Family history of GC in first-degree relatives quadrupled risk (OR=4.291, 95% CI=1.661–11.084, P=0.003).
Dietary Factors
High salt intake (OR=0.998, P=0.994), frequent consumption of pickled foods (OR=1.040, P=0.877), and preference for hot-temperature meals (OR=1.077, P=0.737) showed no significant associations after adjustment. Similarly, frequent fruit/vegetable intake had a non-significant protective effect (OR=0.812, P=0.359).
Subgroup Analyses
Stratified by age and sex, history of stomach disease consistently increased GC risk across all subgroups:
- Men ≤60 years: OR=5.691 (95% CI=2.327–13.917).
- Men >60 years: OR=11.031 (95% CI=5.075–23.973).
- Women ≤60 years: OR=8.622 (95% CI=3.170–23.448).
- Women >60 years: OR=5.396 (95% CI=2.141–13.603).
Discussion
Socioeconomic and Anthropometric Influences
The inverse relationship between education and GC may reflect improved health literacy, dietary habits, and access to healthcare among educated populations.
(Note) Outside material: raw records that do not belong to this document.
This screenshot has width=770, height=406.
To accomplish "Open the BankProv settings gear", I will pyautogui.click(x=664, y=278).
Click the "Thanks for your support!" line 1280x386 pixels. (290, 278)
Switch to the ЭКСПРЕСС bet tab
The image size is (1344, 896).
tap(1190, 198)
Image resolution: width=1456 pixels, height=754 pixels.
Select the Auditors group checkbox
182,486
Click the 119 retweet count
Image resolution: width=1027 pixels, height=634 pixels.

The protective effect of higher BMI contrasts with some studies, potentially due to unmeasured confounders like Helicobacter pylori infection or nutritional factors not captured in this analysis.
Tobacco and Alcohol
The strong association with smoking aligns with global evidence implicating tobacco in gastric carcinogenesis, likely through DNA damage from nitrosamines and oxidative stress. Alcohol’s role, though weaker, may involve mucosal irritation and metabolic byproducts like acetaldehyde.
Chronic Gastric Pathology
Pre-existing stomach diseases, particularly chronic gastritis, highlight the importance of inflammation in GC development. Chronic gastritis often progresses to atrophic gastritis and intestinal metaplasia, recognized precancerous conditions. The elevated risk from gastric ulcers and polyps underscores the need for vigilant endoscopic monitoring in these patients.
Familial Susceptibility
The fourfold increase in GC risk among those with affected first-degree relatives suggests genetic predispositions or shared environmental exposures, such as dietary patterns or H. pylori transmission within households.
Limitations
The study’s case-control design limits causal inferences. Residual confounding (e.g., H. pylori status, detailed dietary data) and potential recall bias in self-reported histories may affect results. Additionally, the small sample size for rare exposures (e.g., remnant stomach) reduced statistical power for certain analyses.
Implications for Screening and Prevention
This study identifies smoking, alcohol use, prior stomach diseases, and family history as priority indicators for GC risk stratification. Overweight/obesity and higher education, though protective, should not preclude screening in high-risk groups. Public health strategies should emphasize:
- Targeted endoscopic screening for individuals with chronic gastritis, ulcers, or polyps.
- Smoking cessation and alcohol moderation programs.
- Familial screening for first-degree relatives of GC patients.
- Integration of BMI and socioeconomic factors into risk assessment models.
These findings provide an evidence-based framework for optimizing China’s national GC screening program, potentially reducing the burden through early detection and preventive interventions.